(Dataset entries)
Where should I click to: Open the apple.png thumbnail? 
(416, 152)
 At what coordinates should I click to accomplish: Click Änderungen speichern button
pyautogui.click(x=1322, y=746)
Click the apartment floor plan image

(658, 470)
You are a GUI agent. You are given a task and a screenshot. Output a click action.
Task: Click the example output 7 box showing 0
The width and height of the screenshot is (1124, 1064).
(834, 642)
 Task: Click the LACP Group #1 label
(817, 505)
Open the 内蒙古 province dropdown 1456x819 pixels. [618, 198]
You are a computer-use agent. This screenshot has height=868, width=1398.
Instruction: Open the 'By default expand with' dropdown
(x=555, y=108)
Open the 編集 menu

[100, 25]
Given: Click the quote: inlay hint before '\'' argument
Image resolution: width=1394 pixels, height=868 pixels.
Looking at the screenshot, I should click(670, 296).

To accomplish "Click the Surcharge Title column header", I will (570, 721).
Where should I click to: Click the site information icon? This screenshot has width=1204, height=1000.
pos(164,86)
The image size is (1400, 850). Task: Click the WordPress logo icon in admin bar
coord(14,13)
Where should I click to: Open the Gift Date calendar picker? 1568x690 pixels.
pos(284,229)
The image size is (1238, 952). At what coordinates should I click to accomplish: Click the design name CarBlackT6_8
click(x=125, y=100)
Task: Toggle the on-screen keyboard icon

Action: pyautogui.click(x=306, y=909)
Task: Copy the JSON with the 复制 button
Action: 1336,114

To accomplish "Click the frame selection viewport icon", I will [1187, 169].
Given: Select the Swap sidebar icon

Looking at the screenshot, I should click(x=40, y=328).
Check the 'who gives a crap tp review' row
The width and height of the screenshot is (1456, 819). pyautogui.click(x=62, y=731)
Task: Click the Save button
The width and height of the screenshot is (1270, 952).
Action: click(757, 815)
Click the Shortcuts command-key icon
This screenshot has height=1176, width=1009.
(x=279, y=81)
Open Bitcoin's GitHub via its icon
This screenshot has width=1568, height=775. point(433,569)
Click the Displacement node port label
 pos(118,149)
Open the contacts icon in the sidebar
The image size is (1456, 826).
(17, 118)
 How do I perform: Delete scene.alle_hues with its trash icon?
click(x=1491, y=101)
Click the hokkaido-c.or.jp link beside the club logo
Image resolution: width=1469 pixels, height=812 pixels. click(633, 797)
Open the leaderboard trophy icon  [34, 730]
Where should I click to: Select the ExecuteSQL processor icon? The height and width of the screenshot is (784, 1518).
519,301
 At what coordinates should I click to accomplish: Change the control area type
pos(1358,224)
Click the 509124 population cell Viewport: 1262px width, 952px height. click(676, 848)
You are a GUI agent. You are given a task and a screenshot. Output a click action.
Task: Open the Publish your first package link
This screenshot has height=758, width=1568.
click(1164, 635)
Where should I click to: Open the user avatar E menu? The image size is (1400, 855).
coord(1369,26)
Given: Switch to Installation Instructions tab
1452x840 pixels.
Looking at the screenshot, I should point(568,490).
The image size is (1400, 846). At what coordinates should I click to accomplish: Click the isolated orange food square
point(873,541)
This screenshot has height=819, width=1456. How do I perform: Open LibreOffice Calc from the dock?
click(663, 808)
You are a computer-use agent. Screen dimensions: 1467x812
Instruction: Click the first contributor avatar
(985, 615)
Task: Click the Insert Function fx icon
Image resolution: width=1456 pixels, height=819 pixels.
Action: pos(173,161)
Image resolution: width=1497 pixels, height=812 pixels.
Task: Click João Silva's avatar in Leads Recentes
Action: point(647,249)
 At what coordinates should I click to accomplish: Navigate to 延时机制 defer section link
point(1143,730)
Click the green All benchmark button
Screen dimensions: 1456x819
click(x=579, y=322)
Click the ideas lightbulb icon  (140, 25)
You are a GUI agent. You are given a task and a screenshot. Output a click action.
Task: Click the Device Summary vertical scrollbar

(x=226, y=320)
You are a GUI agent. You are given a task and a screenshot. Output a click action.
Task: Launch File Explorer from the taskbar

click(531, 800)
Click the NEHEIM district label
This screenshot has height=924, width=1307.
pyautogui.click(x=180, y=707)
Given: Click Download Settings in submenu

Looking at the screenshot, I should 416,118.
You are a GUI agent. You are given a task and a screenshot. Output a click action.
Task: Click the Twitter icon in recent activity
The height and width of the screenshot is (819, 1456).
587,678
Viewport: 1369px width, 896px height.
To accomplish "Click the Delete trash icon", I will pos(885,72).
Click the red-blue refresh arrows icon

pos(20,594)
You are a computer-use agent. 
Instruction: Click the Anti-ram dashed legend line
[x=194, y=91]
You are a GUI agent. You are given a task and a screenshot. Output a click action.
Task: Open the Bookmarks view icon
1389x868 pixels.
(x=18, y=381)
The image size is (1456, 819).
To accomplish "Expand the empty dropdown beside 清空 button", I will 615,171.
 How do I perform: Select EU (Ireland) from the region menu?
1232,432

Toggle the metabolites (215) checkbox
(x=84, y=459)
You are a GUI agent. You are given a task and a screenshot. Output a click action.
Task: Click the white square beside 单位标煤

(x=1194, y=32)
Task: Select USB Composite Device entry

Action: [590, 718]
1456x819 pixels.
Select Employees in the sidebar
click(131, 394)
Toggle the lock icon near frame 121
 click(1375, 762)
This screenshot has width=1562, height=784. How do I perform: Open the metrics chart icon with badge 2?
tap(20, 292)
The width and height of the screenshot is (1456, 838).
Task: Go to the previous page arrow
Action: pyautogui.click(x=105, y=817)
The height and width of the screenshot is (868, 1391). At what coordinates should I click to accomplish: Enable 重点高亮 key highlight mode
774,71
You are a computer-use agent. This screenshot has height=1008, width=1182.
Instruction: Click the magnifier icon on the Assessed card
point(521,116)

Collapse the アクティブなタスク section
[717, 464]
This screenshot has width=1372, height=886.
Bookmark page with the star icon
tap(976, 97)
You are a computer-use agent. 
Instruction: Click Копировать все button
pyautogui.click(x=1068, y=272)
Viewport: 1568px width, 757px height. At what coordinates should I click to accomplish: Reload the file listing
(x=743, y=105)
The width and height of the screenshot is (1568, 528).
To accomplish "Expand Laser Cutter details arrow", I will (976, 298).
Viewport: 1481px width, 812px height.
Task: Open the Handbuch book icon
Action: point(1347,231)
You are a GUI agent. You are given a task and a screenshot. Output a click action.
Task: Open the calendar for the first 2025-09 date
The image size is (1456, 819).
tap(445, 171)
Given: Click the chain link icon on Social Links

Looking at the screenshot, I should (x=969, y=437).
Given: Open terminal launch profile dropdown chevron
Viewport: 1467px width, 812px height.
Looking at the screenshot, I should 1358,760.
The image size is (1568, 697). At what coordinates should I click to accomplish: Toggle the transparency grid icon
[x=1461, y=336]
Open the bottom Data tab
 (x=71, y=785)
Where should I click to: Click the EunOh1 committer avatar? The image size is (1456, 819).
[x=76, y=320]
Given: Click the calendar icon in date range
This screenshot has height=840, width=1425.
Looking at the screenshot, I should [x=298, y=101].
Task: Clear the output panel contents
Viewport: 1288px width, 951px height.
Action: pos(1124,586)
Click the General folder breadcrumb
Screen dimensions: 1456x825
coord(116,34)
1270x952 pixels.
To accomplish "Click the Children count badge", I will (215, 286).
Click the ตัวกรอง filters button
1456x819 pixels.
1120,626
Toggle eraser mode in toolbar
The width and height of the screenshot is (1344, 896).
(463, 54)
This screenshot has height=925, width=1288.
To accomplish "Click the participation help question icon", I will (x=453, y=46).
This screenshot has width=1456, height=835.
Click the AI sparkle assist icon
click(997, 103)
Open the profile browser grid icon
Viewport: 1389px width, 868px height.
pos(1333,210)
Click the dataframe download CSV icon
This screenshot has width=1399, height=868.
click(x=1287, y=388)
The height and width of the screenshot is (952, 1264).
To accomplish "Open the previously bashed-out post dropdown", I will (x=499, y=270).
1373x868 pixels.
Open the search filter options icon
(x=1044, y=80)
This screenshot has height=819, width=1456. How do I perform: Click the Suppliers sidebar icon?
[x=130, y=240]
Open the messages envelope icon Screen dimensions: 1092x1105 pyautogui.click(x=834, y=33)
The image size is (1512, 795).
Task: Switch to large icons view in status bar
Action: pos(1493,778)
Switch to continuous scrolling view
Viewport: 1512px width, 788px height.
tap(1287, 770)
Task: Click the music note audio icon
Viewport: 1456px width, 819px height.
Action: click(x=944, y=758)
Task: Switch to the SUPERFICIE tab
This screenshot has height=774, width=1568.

● **Exercise**
Transcribe the lines above between the line holding "Instruction: Open the" and the line holding "Task: Open the Publish", inclusive, exactly as they stand and with nothing added.

● **Expected answer**
Instruction: Open the 'By default expand with' dropdown
(x=555, y=108)
Open the 編集 menu

[100, 25]
Given: Click the quote: inlay hint before '\'' argument
Image resolution: width=1394 pixels, height=868 pixels.
Looking at the screenshot, I should click(670, 296).

To accomplish "Click the Surcharge Title column header", I will (570, 721).
Where should I click to: Click the site information icon? This screenshot has width=1204, height=1000.
pos(164,86)
The image size is (1400, 850). Task: Click the WordPress logo icon in admin bar
coord(14,13)
Where should I click to: Open the Gift Date calendar picker? 1568x690 pixels.
pos(284,229)
The image size is (1238, 952). At what coordinates should I click to accomplish: Click the design name CarBlackT6_8
click(x=125, y=100)
Task: Toggle the on-screen keyboard icon

Action: pyautogui.click(x=306, y=909)
Task: Copy the JSON with the 复制 button
Action: 1336,114

To accomplish "Click the frame selection viewport icon", I will [1187, 169].
Given: Select the Swap sidebar icon

Looking at the screenshot, I should click(x=40, y=328).
Check the 'who gives a crap tp review' row
The width and height of the screenshot is (1456, 819). pyautogui.click(x=62, y=731)
Task: Click the Save button
The width and height of the screenshot is (1270, 952).
Action: click(757, 815)
Click the Shortcuts command-key icon
This screenshot has height=1176, width=1009.
(x=279, y=81)
Open Bitcoin's GitHub via its icon
This screenshot has width=1568, height=775. point(433,569)
Click the Displacement node port label
 pos(118,149)
Open the contacts icon in the sidebar
The image size is (1456, 826).
(17, 118)
 How do I perform: Delete scene.alle_hues with its trash icon?
click(x=1491, y=101)
Click the hokkaido-c.or.jp link beside the club logo
Image resolution: width=1469 pixels, height=812 pixels. click(633, 797)
Open the leaderboard trophy icon  [34, 730]
Where should I click to: Select the ExecuteSQL processor icon? The height and width of the screenshot is (784, 1518).
519,301
 At what coordinates should I click to accomplish: Change the control area type
pos(1358,224)
Click the 509124 population cell Viewport: 1262px width, 952px height. click(676, 848)
You are a GUI agent. You are given a task and a screenshot. Output a click action.
Task: Open the Publish your first package link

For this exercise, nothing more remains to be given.